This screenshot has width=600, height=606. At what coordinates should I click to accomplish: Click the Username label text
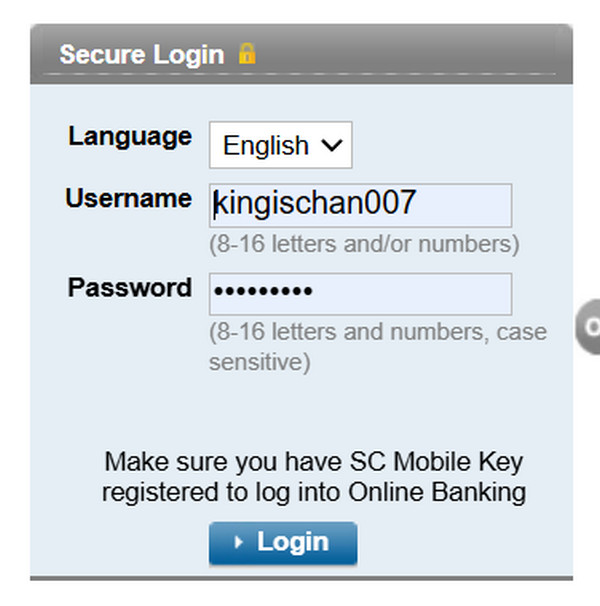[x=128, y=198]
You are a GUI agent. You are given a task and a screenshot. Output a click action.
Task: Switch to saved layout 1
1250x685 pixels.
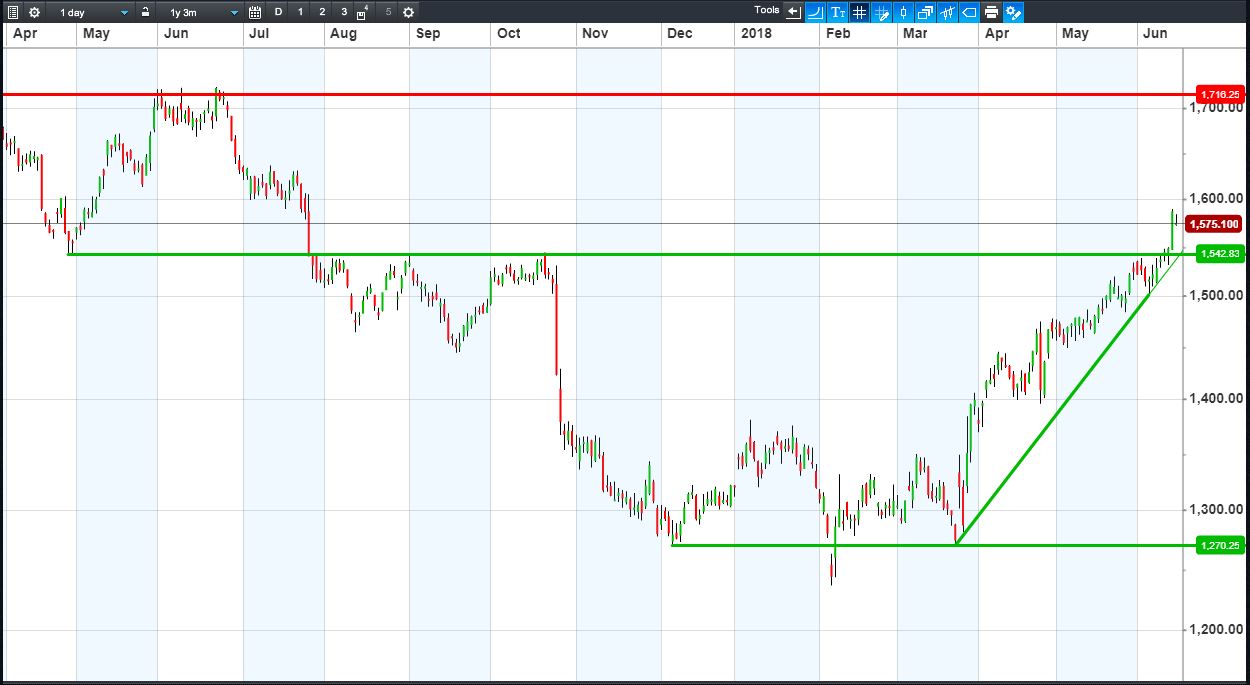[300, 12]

:::

**How to complete this task:**
Nothing but the pictures is to be left out; the rest of the listing should be copied exactly.

**Response box:**
This screenshot has width=600, height=606. At what coordinates should I click to accomplish: Click the Username label text
[x=128, y=198]
You are a GUI agent. You are given a task and a screenshot. Output a click action.
Task: Switch to saved layout 1
1250x685 pixels.
[300, 12]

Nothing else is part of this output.